EXTRACTED MATERIAL.
◇ ◇ ◇ ◇ ◇

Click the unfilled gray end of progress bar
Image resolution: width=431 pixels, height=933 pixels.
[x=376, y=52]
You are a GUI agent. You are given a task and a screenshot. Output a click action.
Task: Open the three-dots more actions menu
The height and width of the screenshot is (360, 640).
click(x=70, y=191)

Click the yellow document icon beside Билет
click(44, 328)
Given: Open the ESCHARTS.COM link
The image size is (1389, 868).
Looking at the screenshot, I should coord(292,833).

◇ ◇ ◇ ◇ ◇

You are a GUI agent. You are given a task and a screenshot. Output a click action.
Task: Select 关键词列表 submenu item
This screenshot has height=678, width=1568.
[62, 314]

◇ ◇ ◇ ◇ ◇

YOUR TASK. Reproduce the records verbatim, from the line containing "Click the unfilled gray end of progress bar" through the line containing "click(44, 328)", both included.

PROBLEM SOLUTION.
Click the unfilled gray end of progress bar
Image resolution: width=431 pixels, height=933 pixels.
[x=376, y=52]
You are a GUI agent. You are given a task and a screenshot. Output a click action.
Task: Open the three-dots more actions menu
The height and width of the screenshot is (360, 640).
click(x=70, y=191)

Click the yellow document icon beside Билет
click(44, 328)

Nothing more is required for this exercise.